Saturday, March 25, 2017



Of Cities and Citybred Monsters
By © E. Antons Benjamiņš, 2017

It has finally come to be that the atheist-controlled community of government has become the fake Godhead over the community of Nature.

1 Once Upon A Time: The Sacred Wood...

After Joseph ‘Wrath’ Stalin had eight of my family, father including, shipped to his infamous gulags, where five, including father, soon perished of harsh conditions or were shot, I, then eight years old, was not to be consoled. My mother, a young woman, half Russian, having lost a husband, a father, a mother, and sister to the wrath of the same Joseph, had no interest in consoling me:.she, left with a suckling age child who was not of her husband, knew not of my despair. When the room was empty and everyone was about some chore or other, I climbed on the spring bed and bounced my despair, prayers, and tears as high as I could. But no matter how high I bounced or ardently expressed my prayers, Divinity gave me no attention. Or so I thought.

Then, some sixteen years later, after other close escapes and many pretended normalities, after I had already been in Amrica for eight years, I had a dream.

I found myself in a wood. It was end of summer, and as was the wont of the farm household that had been my home during WWII, we went berry picking. We (about eight of us) were after blueberries. Everyone carried a newspaper lined basket. The household was spread over the forest far and wide. Some had gone far enough to “You-hoo” not to lose contact from the rest. However, something unusual met our eyes wherever we looked: there were no blueberries to be seen. The small pink blossoms of the berries had all dried in their bloom stage. Instead of berries or berry blossoms, in their place the berry branches held brown tissue paper.

As I, nevertheless, continued my search, I noticed rise from the floor of the forest a small mound on top of which grew an outsize blueberry blossom the size of a church bell. The outer shell of the blossom was a dark blue, but its core glowed an orange that was like of coal in a fireplace.

Not knowing what the flower was, I bent before it with awe and reverence. Only much later did it occur to me that the flower might have been Morgan the Fair*, the much maligned (witch, hag, shrew, black arts master) Queen of the Wood and mother of King Arthur, who became King of the Wood.

*Only much later, as a result of the dream, did I discover the poem of the German poet Novalis: Die blaue Blume, and read that Goethe may have seen it as the Urpflanz, the root of Nature.

The dream then shifted to a grassy field that was next to the forest. Just a few feet from the forest’s edge, I saw two large tables set for a feast. Two steaming pumpkins stood in the centre of each table. The fragrance of the pumpkins was inviting and spoke of family Thanksgiving dinners. The tables were waiting for the guests, who, except for me, were still in the wood.

The dream happened sixty years ago, and whenever I remember it, which is often enough, it brings me to a scene pictured in a painting by Ernst Lissner of the Troice-Sergieva Lavra or monastery in Russia.
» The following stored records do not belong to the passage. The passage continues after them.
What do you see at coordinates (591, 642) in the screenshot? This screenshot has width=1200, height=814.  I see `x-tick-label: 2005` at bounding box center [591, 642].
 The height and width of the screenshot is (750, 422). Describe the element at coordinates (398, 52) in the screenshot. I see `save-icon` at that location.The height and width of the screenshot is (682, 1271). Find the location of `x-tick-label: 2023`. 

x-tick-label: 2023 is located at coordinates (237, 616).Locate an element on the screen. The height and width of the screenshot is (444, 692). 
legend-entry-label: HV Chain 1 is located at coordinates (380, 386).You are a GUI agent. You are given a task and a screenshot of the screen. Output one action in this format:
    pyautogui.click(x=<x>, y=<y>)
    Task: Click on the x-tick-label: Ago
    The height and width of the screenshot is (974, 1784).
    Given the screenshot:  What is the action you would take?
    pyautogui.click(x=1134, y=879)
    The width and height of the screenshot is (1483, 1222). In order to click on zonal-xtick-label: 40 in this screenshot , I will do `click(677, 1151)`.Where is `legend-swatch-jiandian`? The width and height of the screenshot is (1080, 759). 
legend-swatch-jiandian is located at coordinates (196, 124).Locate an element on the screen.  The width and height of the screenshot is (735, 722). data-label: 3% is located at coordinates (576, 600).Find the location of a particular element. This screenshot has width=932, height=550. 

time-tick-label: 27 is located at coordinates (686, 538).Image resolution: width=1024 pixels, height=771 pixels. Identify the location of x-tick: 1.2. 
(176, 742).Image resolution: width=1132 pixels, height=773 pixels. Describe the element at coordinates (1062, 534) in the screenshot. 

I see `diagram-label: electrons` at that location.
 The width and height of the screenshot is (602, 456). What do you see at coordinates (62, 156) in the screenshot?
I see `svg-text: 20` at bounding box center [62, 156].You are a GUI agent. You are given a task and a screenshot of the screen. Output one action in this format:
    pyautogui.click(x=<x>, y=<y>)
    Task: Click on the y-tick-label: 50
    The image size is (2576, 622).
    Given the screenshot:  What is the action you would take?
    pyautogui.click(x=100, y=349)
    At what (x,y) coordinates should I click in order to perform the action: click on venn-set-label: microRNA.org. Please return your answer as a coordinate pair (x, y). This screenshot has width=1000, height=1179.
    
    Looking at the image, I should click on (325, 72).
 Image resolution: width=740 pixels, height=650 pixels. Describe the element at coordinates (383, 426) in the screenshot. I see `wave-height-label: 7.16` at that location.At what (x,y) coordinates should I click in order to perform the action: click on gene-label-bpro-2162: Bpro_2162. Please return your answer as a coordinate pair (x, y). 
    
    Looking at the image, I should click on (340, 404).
The painting shows the most venerated of Russian saints Sergius of Radonezh, blessing the Russian leader-hero Dmitri of Moscow (later Dmitri Donskoy) before the battle of Kulikovo (1380 AD). at the monastery of Holy Trinity.

The painting depicts a scene in front of a church in a wood. The interpretation of what takes place depends of how one reads history. Unlike orthodox Russian interpretations of their history, I do not believe that the battle of Kulikovo was a battle with the Mongols or Tartars, but a battle with the Vikings. Here I am partly in agreement with the Russian mathematician and historian Anatoly Fomenko, who argues that the ‘golden horde’ of the Mongols is a fiction invented by the Romanov tsars. I would add that it was less an invention than a replacement, i.e., the Vikings were replaced by the Romanovs (supporters of Catholic and globalist theology) with the Mongols.

It was in 862 AD* that the Vikings captured Kiev , then a slav village on the shores of the Dniepr River. As I have argued elsewhere, the Byzantine Empire and the surround was under the influence of what I call Ancient Christianity, at the core of which religion was the Sacred King.

*Per Anatoly Fomenko all Anno Domini (AD) dates are suspect.

By foregoing lengthy arguments about my perspective on history, which may be gathered from some 600 past blogs) and returning to the painting by Ernst Lissner, one may argue that the painting depicts Jerusalem (=Yaroslav) and the blessing of an executive king (or Malik*) by the Sacred King.

*Malik is Arabic the for executive king, who serves the Sacred King. The word is also encountered in my native Latvijan language as ‘malacis’, that is to say, one who dares and does exemplary deeds.